Bro. Sedwick sure got our attention at the dinner meal, for most of the muttering going on was about our rain gutters and why they need immediate attention before the winter rains, and talk of desert thunderstorms and a culvert that needs to be cleared and bird nests that have clogged a gutter spout and broken gutters and around it went until Bro. Sedwick cleared his throat, then with two fist extended, a knife clenched in his left fist and a fork clenched in his right fist, together they came down upon the solid wood tabletop at the very moment he blurted out, "God does not exist!"
The entire dining room fell silent.
Bro. Sedwick, with knife and folk still in clenched fists, pounded the table a few times before saying, "Augustine rejected the notion that God waited an interminable length of time before deciding to create the universe, for as he wrote, 'the universe and time have the same beginning, God created time and the universe together.' whereupon Anselm of Canterbury got to the point when asking God, "In your eternity is there anything past, so that it does not exist now, or anything
future as if it does not exist yet? It is not that you existed yesterday and will exist tomorrow, but yesterday, today and tomorrow, you exist. On the contrary, you exist neither yesterday, nor today, nor tomorrow, rather you are simply beyond all time.
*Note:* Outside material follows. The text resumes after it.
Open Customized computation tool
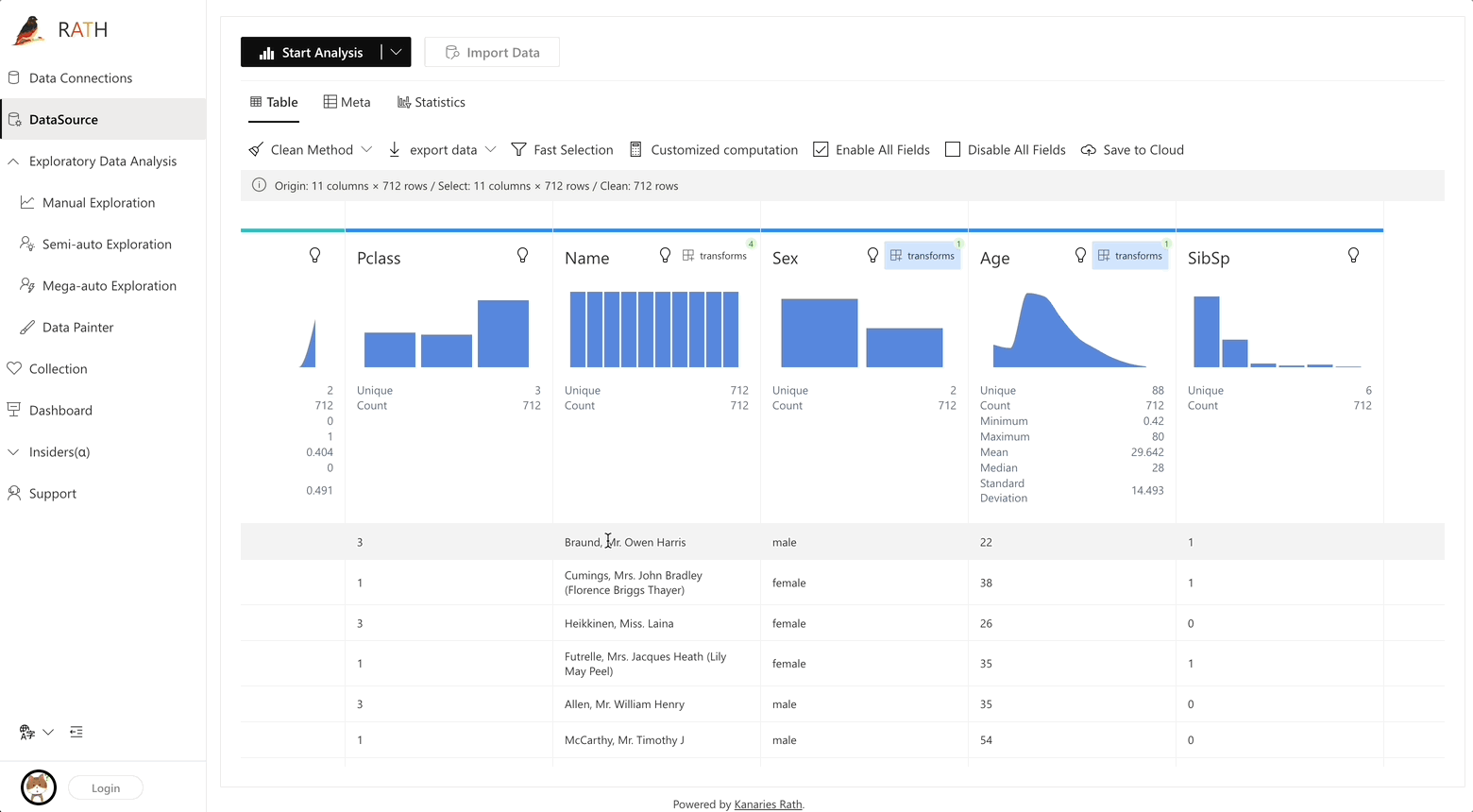[x=714, y=150]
For yesterday, today and tomorrow are nothing other than temporal. You, however, although nothing exists without you, are not thereby in place or time, but everything is in you. Nothing contains you, but you contain everything."
Many were now nodding their heads in agreement, Bro. Juniper was scribbling notes, and at that point I had guessed where this was going.
He continued, "If God is the source of existence, and non-being, then God is prior to those dualities, and therefore to speak of God's 'existence' is to cast God into the phenomenal world of time-space, and make God subject to its cause and effect."
At that point the two fists relaxed and Bro. Sedwick began sawing a rather tough Salisbury steak. I looked across at Bro. Clarence, who was now smiling broadly, and also sawing his steak, so after slathering my Salisbury with catsup, I noted the silence around the table, and I should note a rare silence, so with that I decided to enjoy it and began sawing my steak.
Subscribe to:
Post Comments (Atom)
8 comments:
If God cannot be said to exist, in what way can we say that He is real?
If God is timeless, then in what sense can He behave as an intelligent entity does? How can He think, feel, choose, act?
We humans are limited to our reality, so we name the unnameable, we describe the undescribable, we apply attributes to that which attributes cannot be applies, and in the end we do our best to live in a world we did not create, to live a life we did not create, and to humbly acknowledge that we humans are not the creator of all this, and in response we push our minds to their limits and then we create words like heart and soul to describe where we find ourselves and it is in this place that we come to understand the creation has a Creator. And all else we do, pray, worship, or meditate, it is but our humble human response to this understanding.
Would anthropomorphising the Creator also constitute "applying attributes to that which attributes cannot be applied"?
I should think so. Just as the physicist 'names' something quark. Or make a picture of little balls orbiting around other little balls. Not reality, but a way for our human mind to grasp these undescribable (to the eye) things.
So the question is: is said anthropomorphism a reasonably accurate approximation to the truth?
How would one go about demonstrating this?
"So the question is: is said anthropomorphism a reasonably accurate approximation to the truth? How would one go about demonstrating this?"
Only one way that I can think of off hand, that is to live your life as though it were the absolute truth and that your life depended upon it. And if you can honestly do that experiment upon yourself, then I'd say after a year you'd be in a place where you would need not ask others about these matters.
Only one way that I can think of off hand, that is to live your life as though it were the absolute truth and that your life depended upon it.
Why would you need to believe in God to do that?
And if you can honestly do that experiment upon yourself, then I'd say after a year you'd be in a place where you would need not ask others about these matters.
The same is true of those poor souls with serious illnesses who are deceived by their faith in medical charlatans.
I would never say to put ones absolute faith in another human, that is what cults are made of. What I said was to search 'within yourself' for this year of 'experiment' and to live your life 'as thought' there were a Creator and so doing 'ego' would have to acknowledge that it is the creation and would have to climb down from its self-imagined pedestal. I would think all this would take care of the first day of the year long experiment.